In (probably far) less than 12 hours, the American League-champion Rangers will embark upon a three-hour flight to the land of the Giants, and in less than 72 hours the two pennant-wielding adversaries will engage in combat for the right to hoist the first World Series trophy in the history of their respective cities (yes, I'm still in a mild state of disbelief), and there is definitely something to be written about that impending battle ... but for this morning, at least, I hope you'll indulge me as I rail on something residual from the national ALCS coverage: the "David vs. Goliath" comparison.
You know exactly what I'm talking about, too: the contrived narrative that focused on the big, bad, affluent (and history-rich) Yankees matching up against the long-downtrodden and low-spending Rangers. Granted, this was an easy angle to cling to (particularly given the historically enormous $152 million payroll disparity between the two clubs), and one that I saw more than a few good journalists interweave into their coverage, but is it accurate? Sort of, but not especially. Is it misleading? Yes, at least more than it is accurate.
I've mentioned this in passing already, but the single biggest thing that bothered me about the "David vs. Goliath" characterization was that it was implied -- to me, at least -- a significant series advantage being imparted to New York on the basis of all the money they spent on talent. This, of course, was an outright fallacy from the outset of the ALCS, as the most reputable prognosticators generally had the series going 6-7 games, and it further decomposed as the Rangers made it clear they were even better than the Yankees' equals. Final payroll tallies don't really have a place in the discussion.
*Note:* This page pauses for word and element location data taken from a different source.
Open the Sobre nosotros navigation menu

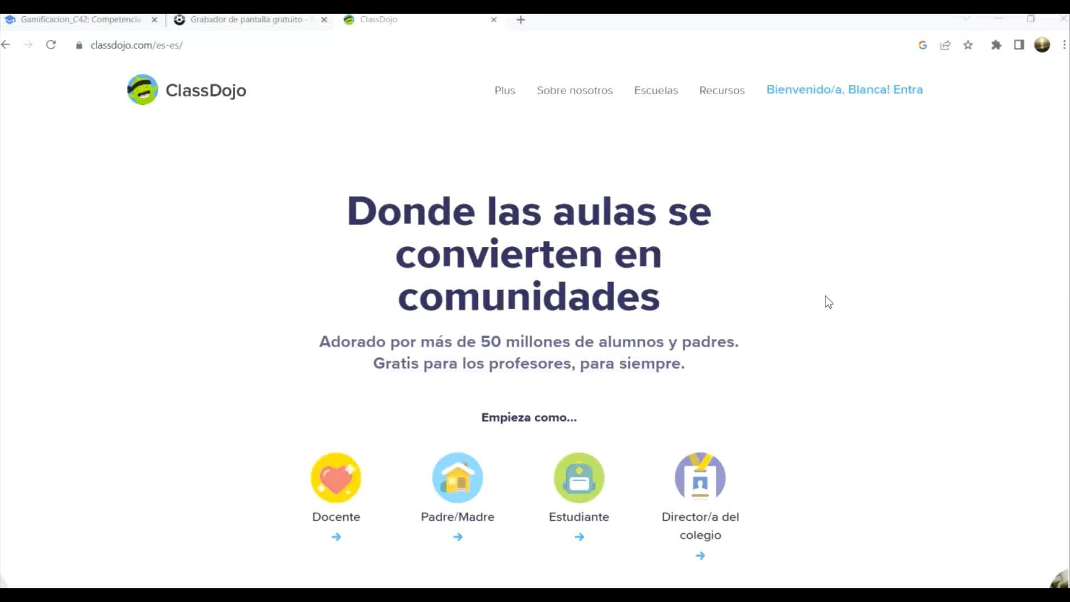point(575,90)
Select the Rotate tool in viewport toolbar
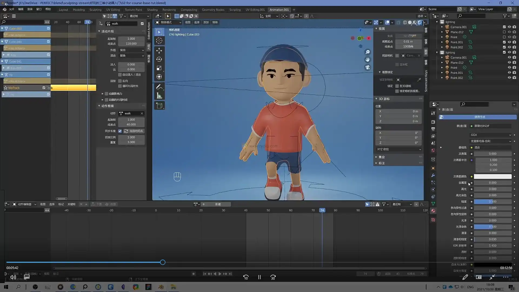 (159, 59)
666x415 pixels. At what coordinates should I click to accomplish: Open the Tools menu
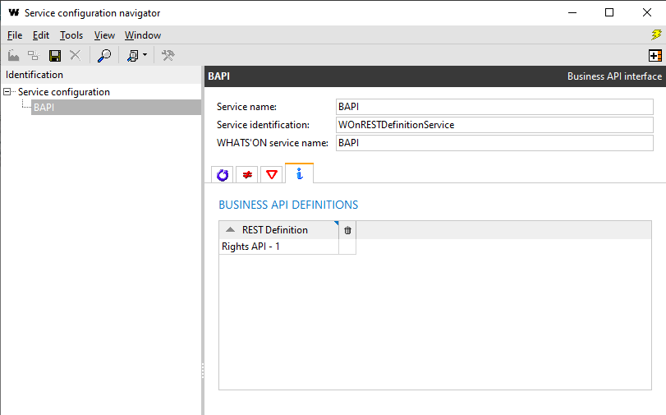point(71,35)
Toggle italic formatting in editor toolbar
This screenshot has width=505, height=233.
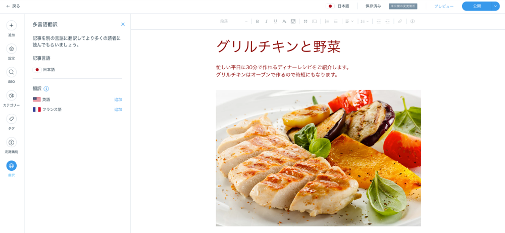[266, 21]
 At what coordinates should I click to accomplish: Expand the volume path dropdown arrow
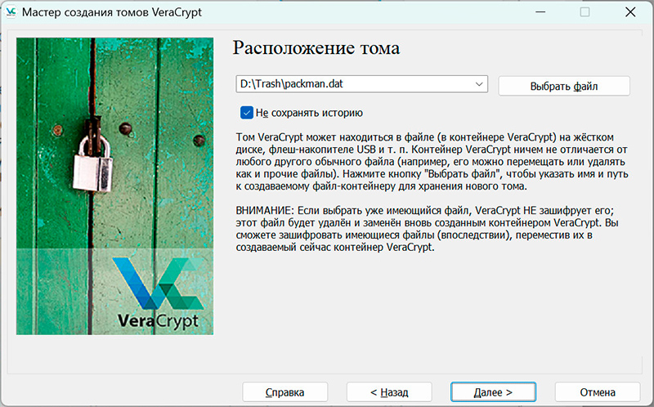[479, 84]
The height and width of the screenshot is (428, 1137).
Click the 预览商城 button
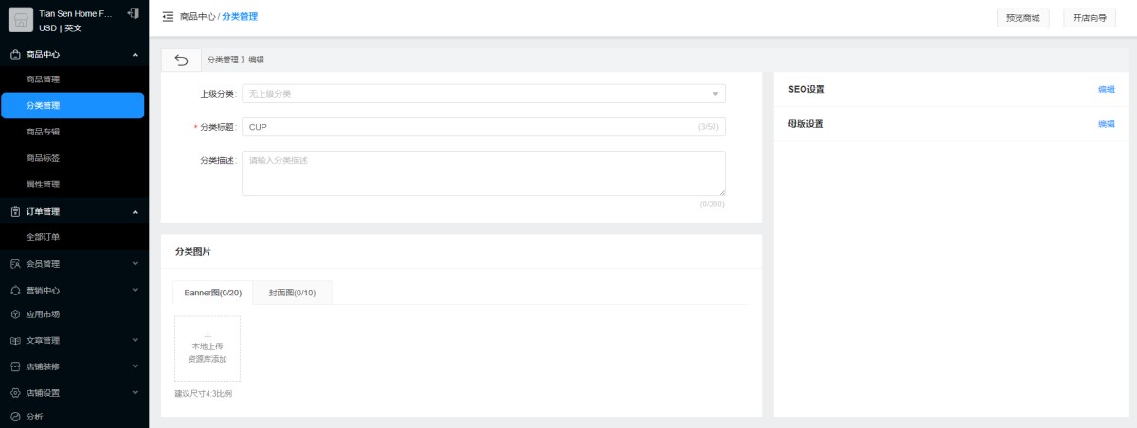point(1022,18)
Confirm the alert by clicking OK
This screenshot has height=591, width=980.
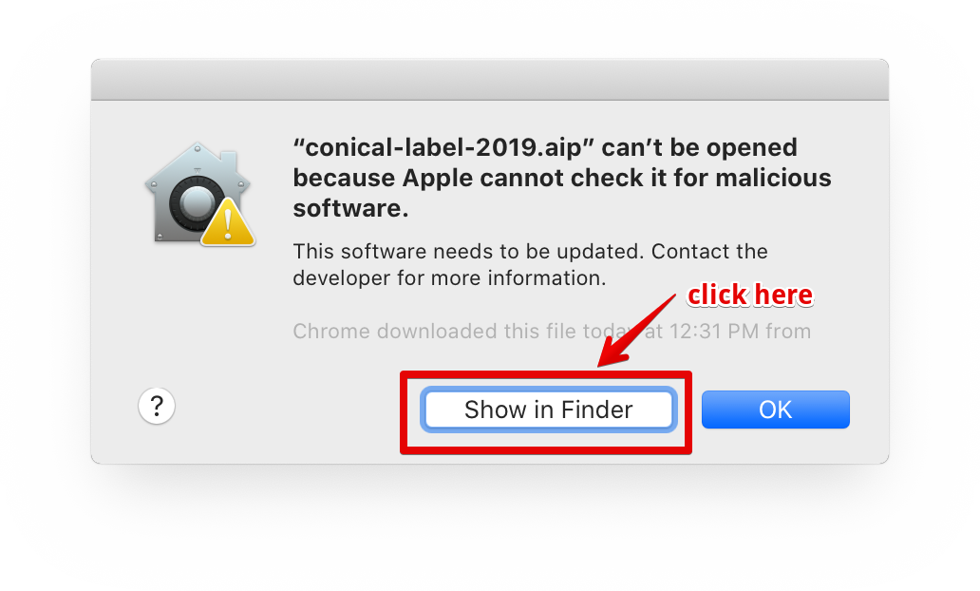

Some took it a step further and used win totals -- or maybe third-order win totals, in which the Rangers and Yankees were separated by a full seven games -- to support the narrative, but the end-of-season Rangers were considerably more dangerous on the whole than, say, the June 1st Rangers (sans Cliff Lee), and I suspect that the ability to strip the fifth starter and the back end of the bullpen and the persistent need to dole out rest days to the lineup regulars -- and playing time for backups in the vein of Andres Blanco and friends -- out of the equation, and then go to war almost solely with the 18-19 best players on the playoff roster, drew the Yankees and Rangers far closer together talent-wise than their regular-season or third-order records would indicate.
None of this is to say that the amount of money a team dispenses to its on-hand talent is not important, but where the real importance lies is in getting to the playoffs in the first place, rather than succeeding there. (I have yet to find a study detailing the correlation between the post-season win-loss records of teams that make it to the playoffs and their corresponding team payrolls, but I have a difficult time fathoming that there is a meaningful correlation over a 10-year period.) Statistician Tom Tango addressed this back in mid-April by analyzing the correlation between "playoff-level" teams (89 wins or better) and their payrolls relative to league average over a period spanning 1998-2009, and ultimately he found a "very strong link" between payroll and winning; furthermore, he boiled down a team's chances of making the playoffs to the following equation:
Percent chance of making the playoffs = (Payroll Index / 2) - 23, where Payroll Index is equal to (team payroll / league-average payroll) x 100
Over that 12-year span, the Rangers' final tally of 89-win seasons (two) predictably failed to match the high expectations set by overall above-average payrolls, which brings me back to one of my older arguments: A-Rod didn't sink the early-00s Rangers. Poor talent evaluation and decision-making, which bred worse pitching -- which was a direct function of poor evaluation, be it in the draft or free agency or the trade market -- and overall inefficient spending played a far bigger role in killing those teams than the A-Rod contract. Spending big money is obviously not an inherently flawed "strategy," but you need the right personnel to oversee it, and the right talent evaluators in advisory roles.
And after years of grossly inefficient spending, the 2009-10 Rangers were finally back on the right track, with this year's ballclub spending the second-lowest number of marginal dollars per marginal win ($1,064,023) in baseball. But this is a descriptive stat more than it is predictive, and that second-lowest mark won't continue, as the Rangers have hit the final step in their contending plan and are now in a position where we would reasonably expect a precipitous climb in payroll -- and, yeah, they're going to need it if they have any designs on keeping Cliff Lee, or Josh Hamilton, or C.J. Wilson, let alone acquiring additional talent at other positions of relative weakness like catcher.
The Yankees will probably be back next year, and probably the Rangers, as well, and the odds will be decent that they again clash in October and are again close talent-wise. If this happens, there will likely still be a payroll disparity of no less than $100 million existing between the two clubs, and somebody will yet again raise this in the context of the playoffs, and maybe even invoke that same Biblical comparison. You can safely ignore dollar totals at that point, because if things have reached that point, the dollars will have already accomplished their primary goal ... and then, with any luck, crack a smile at the thought that the Yankees have to go through the defending world champions.